The vast quantity of native grape varieties (more than 250) allows the production of a great diversity of wines with very distinct personalities.

  • White Wine

    White Wine

    White Wine

    Light, refreshing, fruity whites

    • Characteristics

      The cool, hilly, verdant north west of Portugal is the main source of a unique style of white wine with lowest alcohol and high, fresh acidity: Vinho Verde (vinho verde, ‘green wine’, and means ‘young wine’). Many also have a slight prickle of fizz, once a remnant of the carbon dioxide of fermentation, now often added at bottling time. Vinho Verde may be made from numerous grape varieties, some aromatic, some not, often a selection blended together. It may be dry or medium-dry.

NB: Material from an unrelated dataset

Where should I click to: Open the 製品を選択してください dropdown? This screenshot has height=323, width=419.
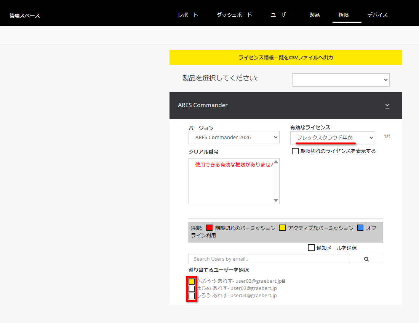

    • When and how to drink

      All of these are wines to drink young, ideally from the latest vintage. Vinho Verde and other light, fresh wines are by definition ideal in summer. Whatever time of year, they make refreshing aperitifs, are perfect with salads (balancing the acidity of the dressing), good with seafood and fish, and a foil for fatty foods or dishes. Try them also with Thai or other South East Asian cuisines.

    Full-bodied whites

    • Characteristics

      Higher in alcohol and richer in texture, these come from vineyards bathed in copious sun and high summer temperatures. There are soft, rich wines from the Alentejo, intense, minerally whites from the Douro, and full-bodied whites from Trás-os-Montes in the north east. Portugal has the advantage of numerous indigenous grape varieties that are able to keep their acidity in hot climates, and including these in a blend provides balancing freshness for rich white wines.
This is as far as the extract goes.